• **What you will do**
What you return must be every line below that includes the word "agent".

Data records below:

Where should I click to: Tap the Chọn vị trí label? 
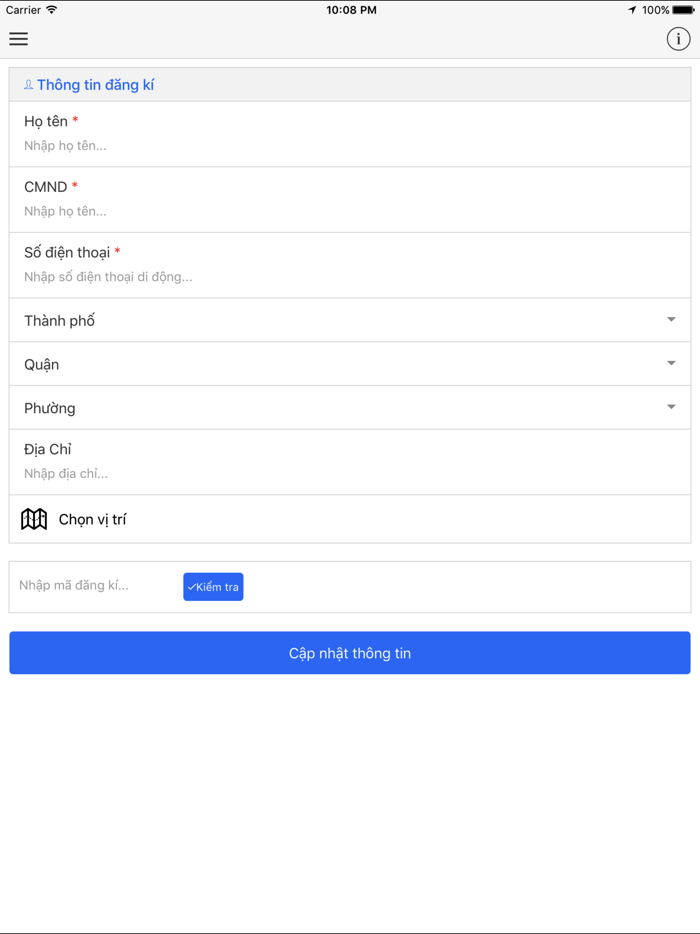(93, 520)
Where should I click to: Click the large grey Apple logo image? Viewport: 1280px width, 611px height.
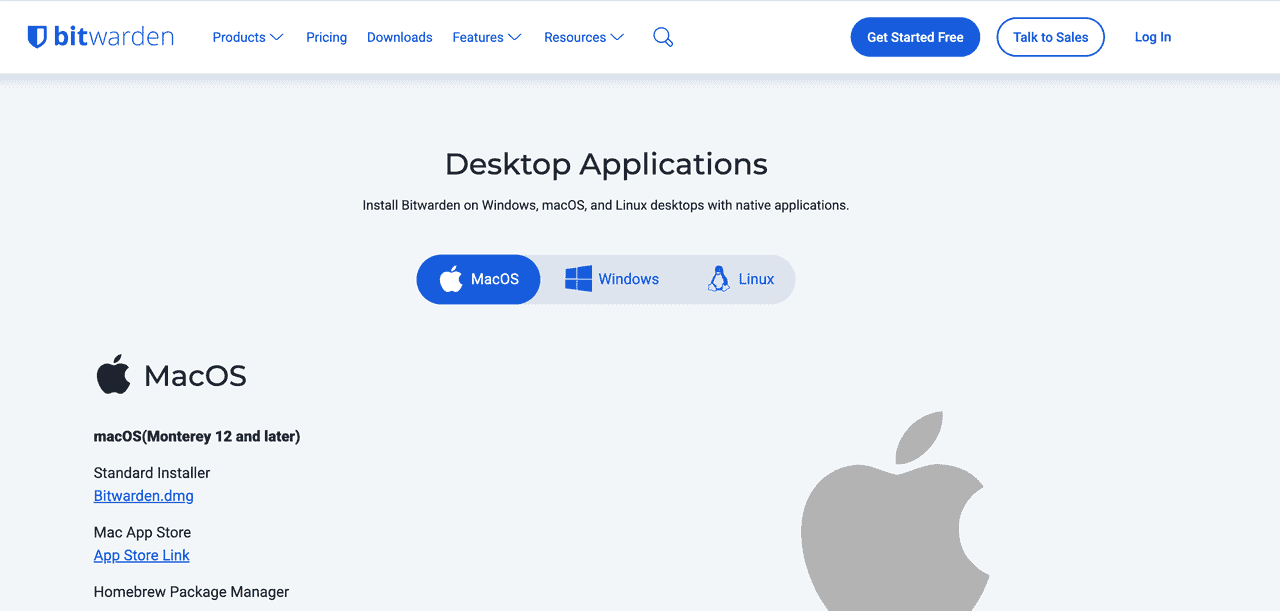click(895, 520)
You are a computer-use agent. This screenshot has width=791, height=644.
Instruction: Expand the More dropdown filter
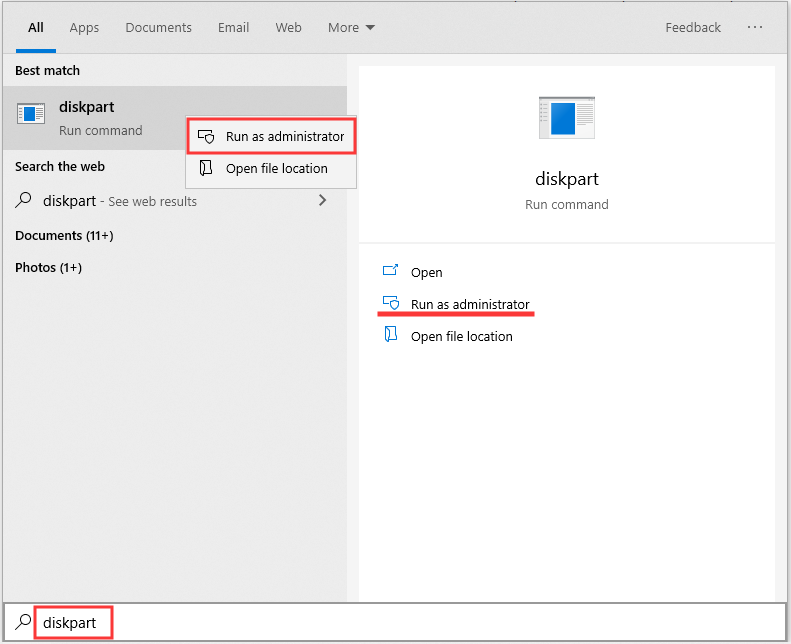click(351, 27)
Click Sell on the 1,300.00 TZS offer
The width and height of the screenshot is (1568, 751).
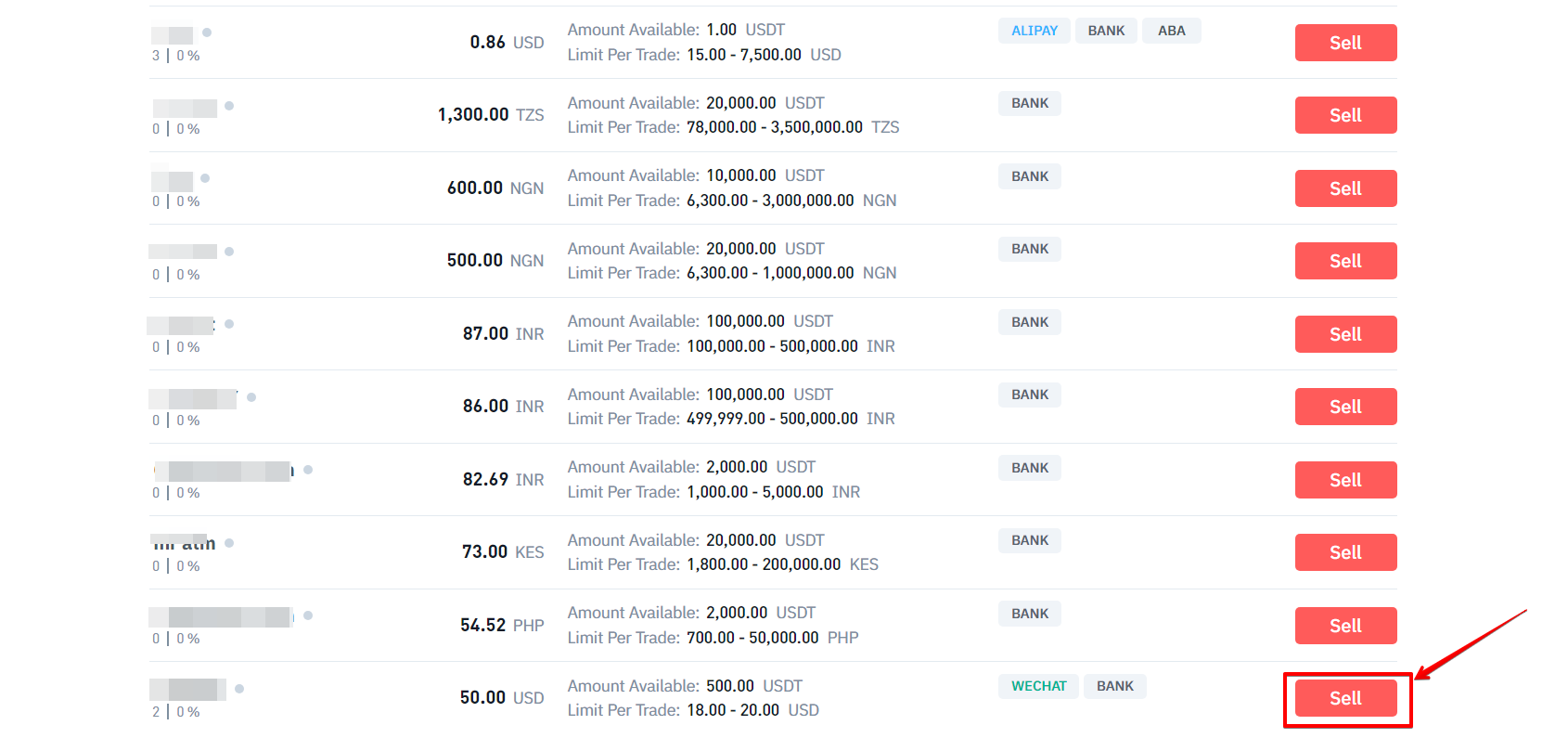pyautogui.click(x=1345, y=115)
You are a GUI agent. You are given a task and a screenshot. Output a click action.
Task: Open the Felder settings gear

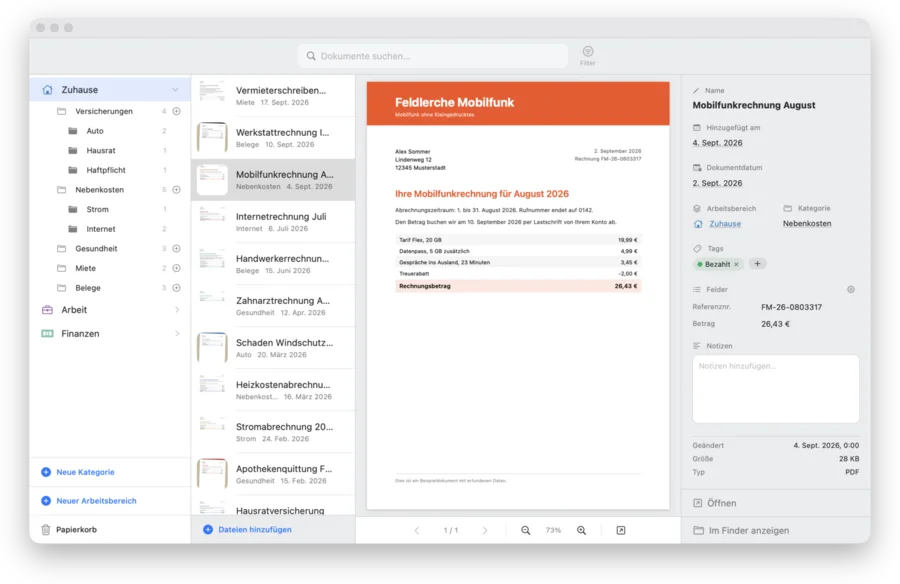(x=851, y=289)
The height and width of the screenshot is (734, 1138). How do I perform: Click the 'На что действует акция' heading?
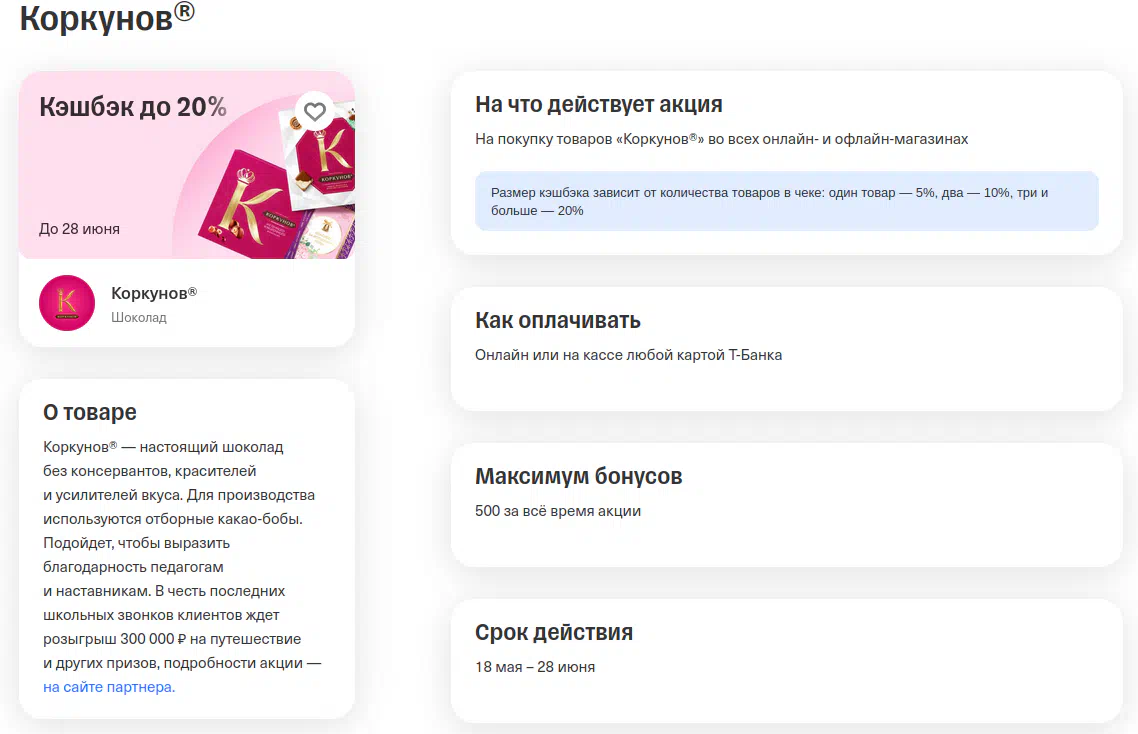pyautogui.click(x=598, y=104)
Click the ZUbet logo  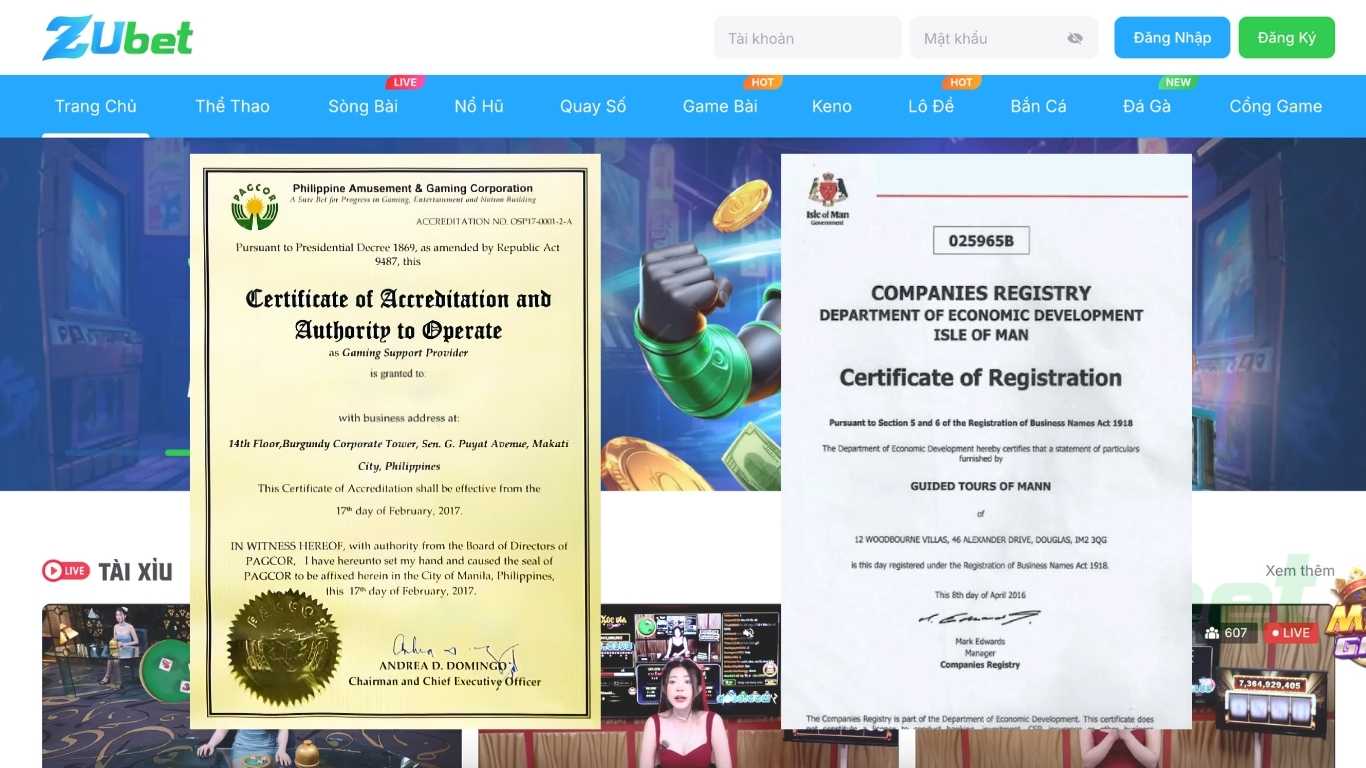pos(117,38)
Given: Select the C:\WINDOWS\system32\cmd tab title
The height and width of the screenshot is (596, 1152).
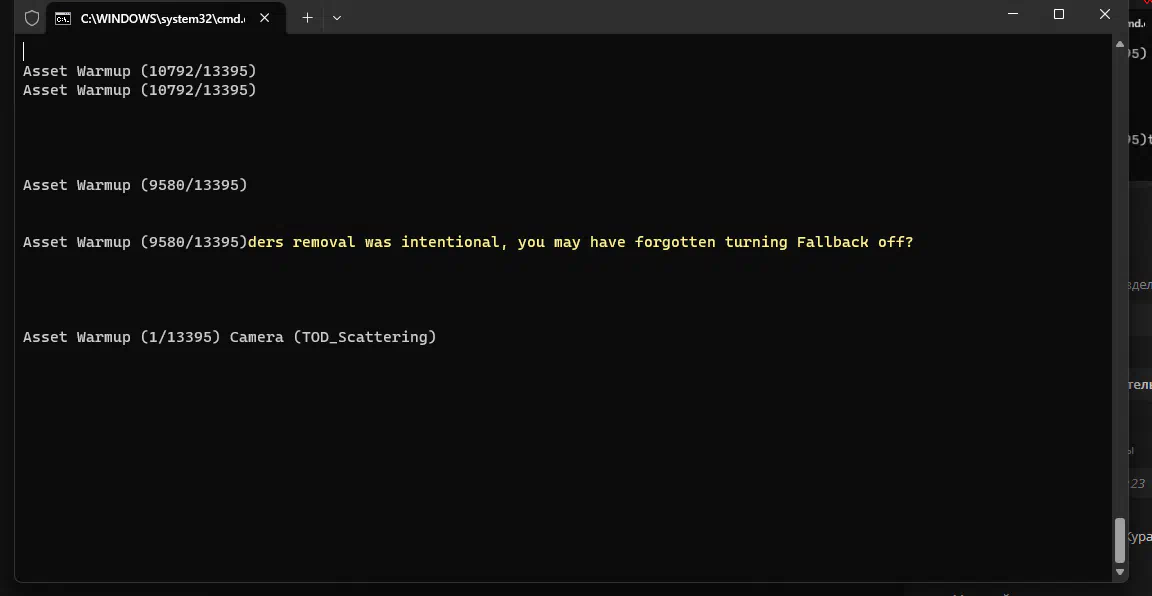Looking at the screenshot, I should tap(162, 18).
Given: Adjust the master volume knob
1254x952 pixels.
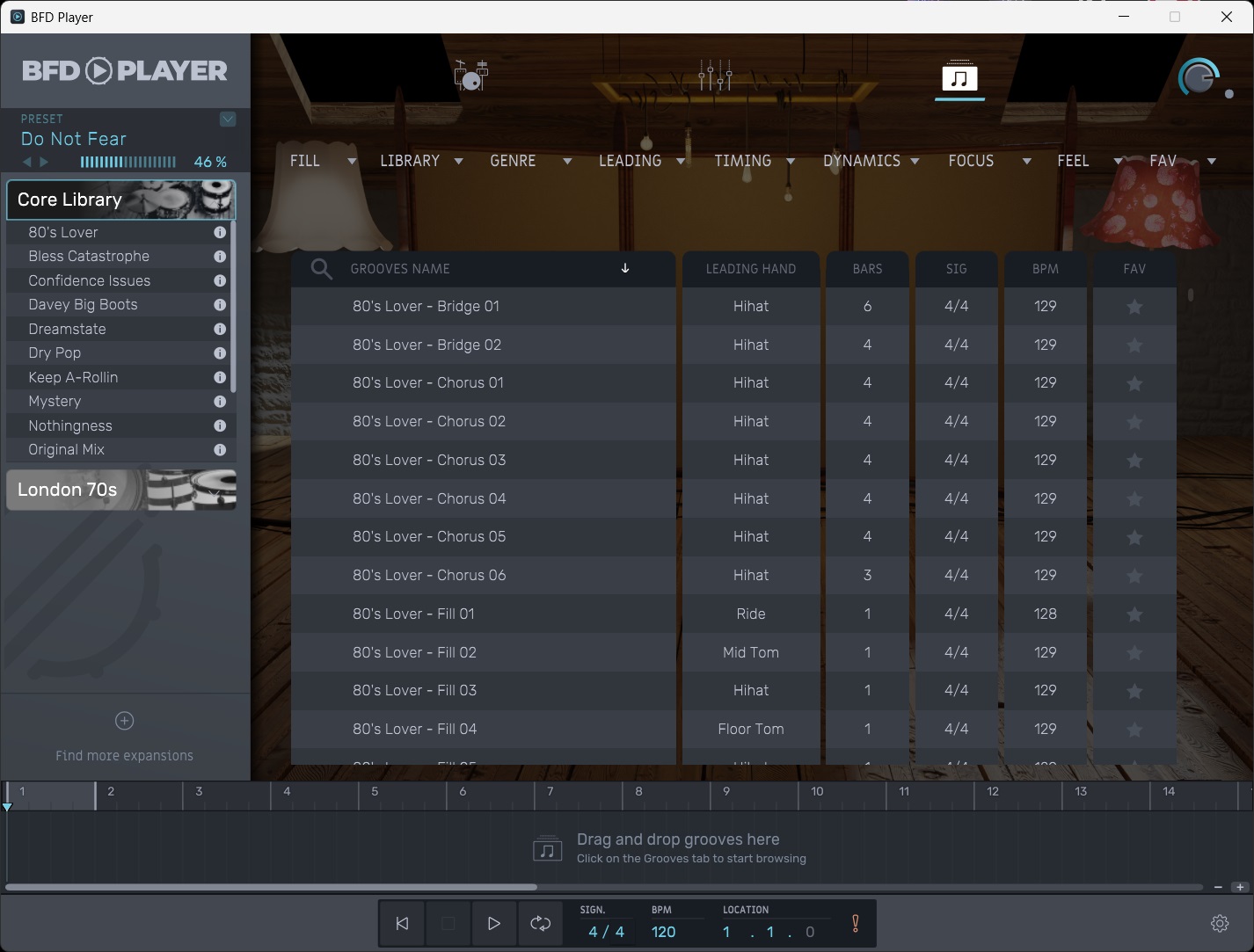Looking at the screenshot, I should click(x=1199, y=77).
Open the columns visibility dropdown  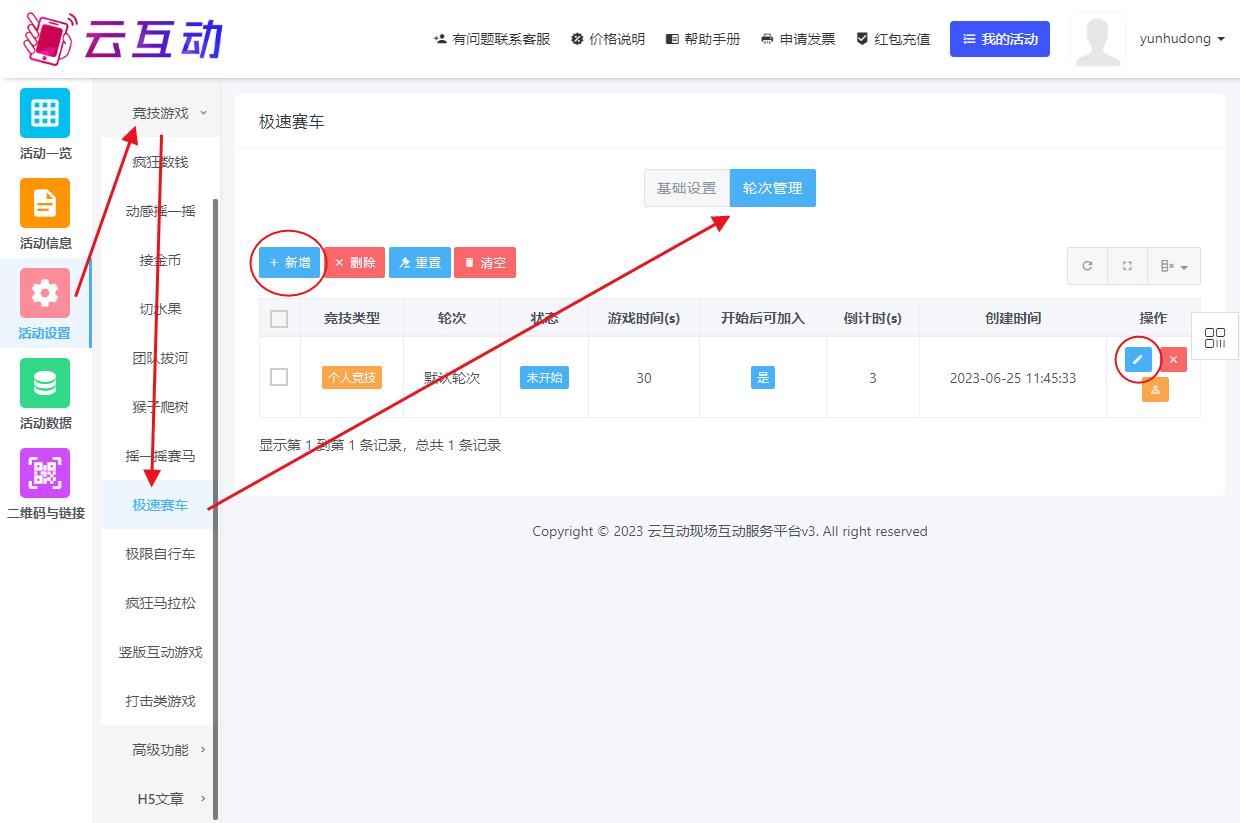[x=1173, y=266]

End of Data records.

• **Answer to this task**
You are a computer-use agent. This screenshot has width=791, height=644.
You are a GUI agent. You are given a task and a screenshot. Output a click action.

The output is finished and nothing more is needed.